Sunday, 9 April 2023

Hell Fest (Gregory Plotkin, 2018)

 On Halloween night, Brooke (Reign Edwards) invites her best friend Natalie (Amy Forsyth) to join her friend group at Hell Fest, a travelling carnival filled with macabre rides and mazes.

Natalie becomes suspicious when a mysterious figure in a mask begins to follow them around the park…



I remember seeing the trailer for this movie when it was on the horizon.


Sadly it did not get a cinema release and by the time it got a physical/streaming release I forgot about it.


Since I have been on a vague journey through slasher movies, it got back on my radar.


What is striking about Hell Fest, particularly in terms of its release environment (2018), is how conventional it is.


It is not trying to satirise the genre ala Scream, nor is it trying to reinvent it.

 

It is a slasher stripped to its essence - the characters are introduced and dropped in the titular location, where they are almost-immediately targeted by a masked killer who stalks them through the camp.

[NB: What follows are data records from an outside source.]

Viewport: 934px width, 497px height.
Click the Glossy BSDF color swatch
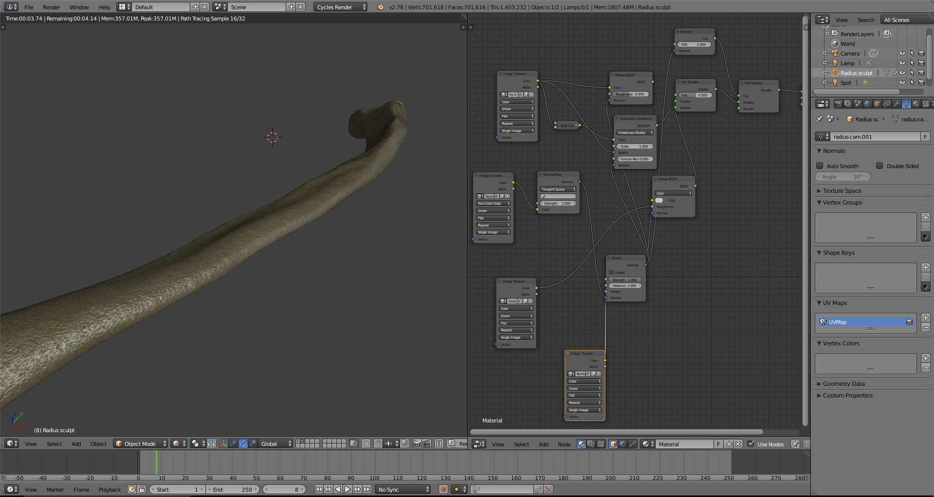pyautogui.click(x=659, y=200)
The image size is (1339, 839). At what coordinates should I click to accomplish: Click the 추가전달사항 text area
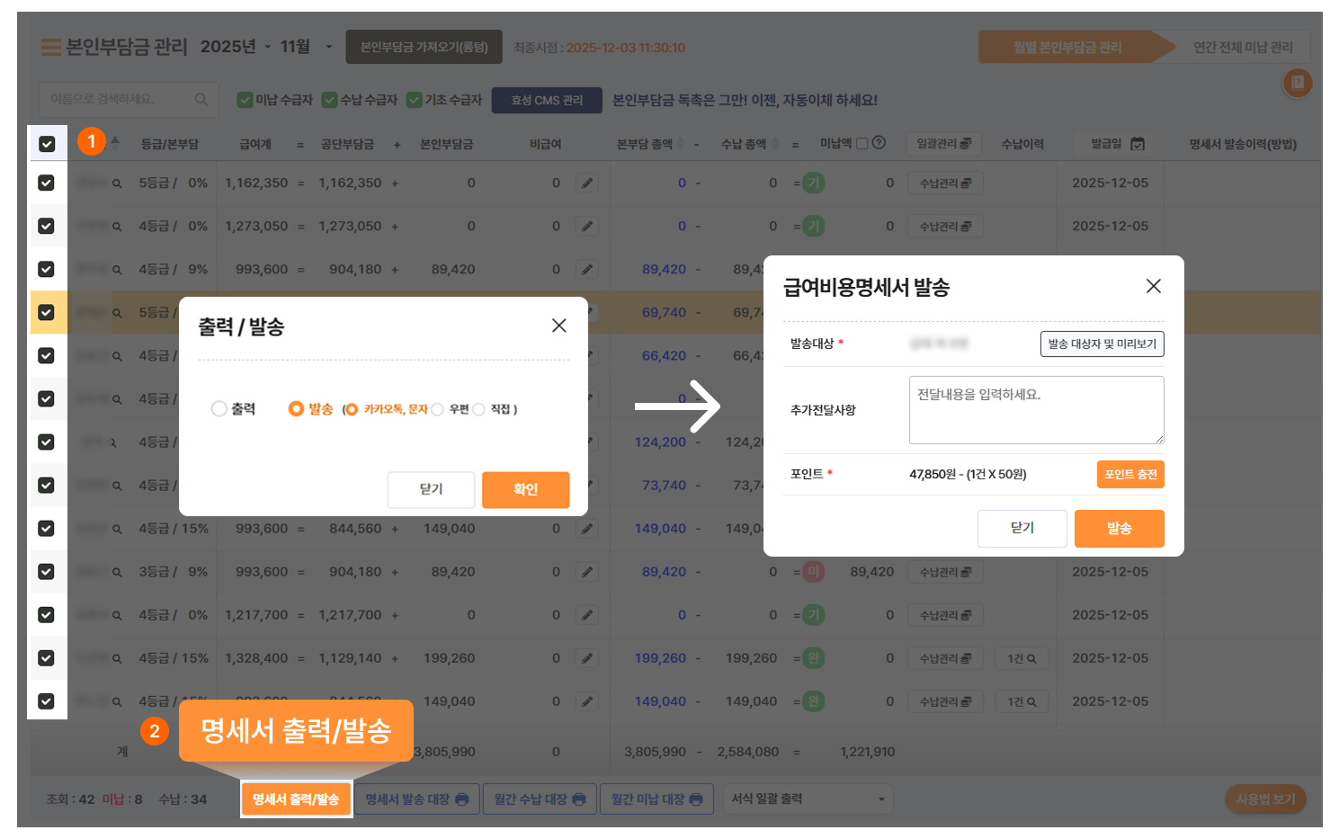1036,410
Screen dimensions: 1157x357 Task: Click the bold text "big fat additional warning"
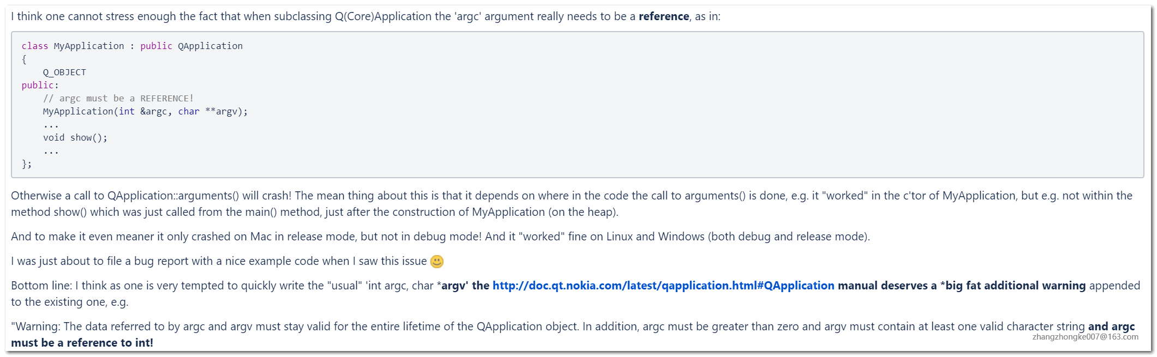point(1015,286)
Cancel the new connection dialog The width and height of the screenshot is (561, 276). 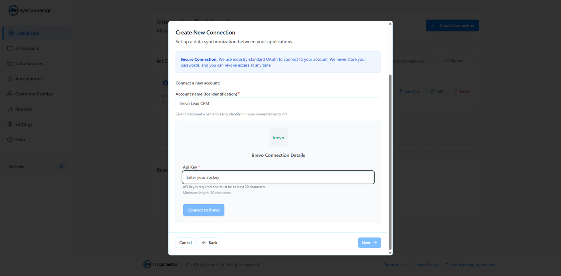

There is something pleasingly lo-fi about the movie, from its lack of excess in terms of the genre’s expectations, and its sense of realism.

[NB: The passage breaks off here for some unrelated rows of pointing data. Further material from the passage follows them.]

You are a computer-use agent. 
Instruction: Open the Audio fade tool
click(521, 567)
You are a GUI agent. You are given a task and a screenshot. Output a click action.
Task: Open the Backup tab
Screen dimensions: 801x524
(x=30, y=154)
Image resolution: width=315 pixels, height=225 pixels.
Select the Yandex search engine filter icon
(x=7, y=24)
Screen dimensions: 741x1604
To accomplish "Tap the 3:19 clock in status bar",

There are not that many kills, and they are spread out through the story. 


The characters do not realise something is definitely wrong until the third act, which gives the film a stronger sense of mounting tension.


The death sequences all fall within a certain bandwidth of verisimilitude - in between the chase scene through the various park attractions, we get a tense siege in a toilet stall as our heroine tries to escape the killer.


And when the park becomes alerted to the danger, there is a level of believability to their reaction and mistakes - the killer’s mask makes capture almost impossible.


The final chase is terrific - the survivors try to navigate the ‘hell’ attraction without tripping the motion sensors which activate the various jump scares and alert the killer.


The film also deserves credit for creating a genuinely chilling antagonist.


The mask is a great design - a crude facsimile of a human face with slightly warped symmetry at the centre, giving it an uncanny quality. 


And while his plans are foiled, the film ends with the killer still at large and more mysterious than before. 


The cast are all solid. The script’s exposition is pared to the bone, so a lot of information is conveyed through the group’s dynamic. 


In a great piece of genre casting, Tony Todd plays the host of one of the attractions, and provides all of the park announcements.


The production design of the attractions is evocative, which adds some uniqueness to the set pieces.


It is no masterpiece, but as a ‘don’t bore us, get to the chorus’ slasher, Hell Fest gets it done.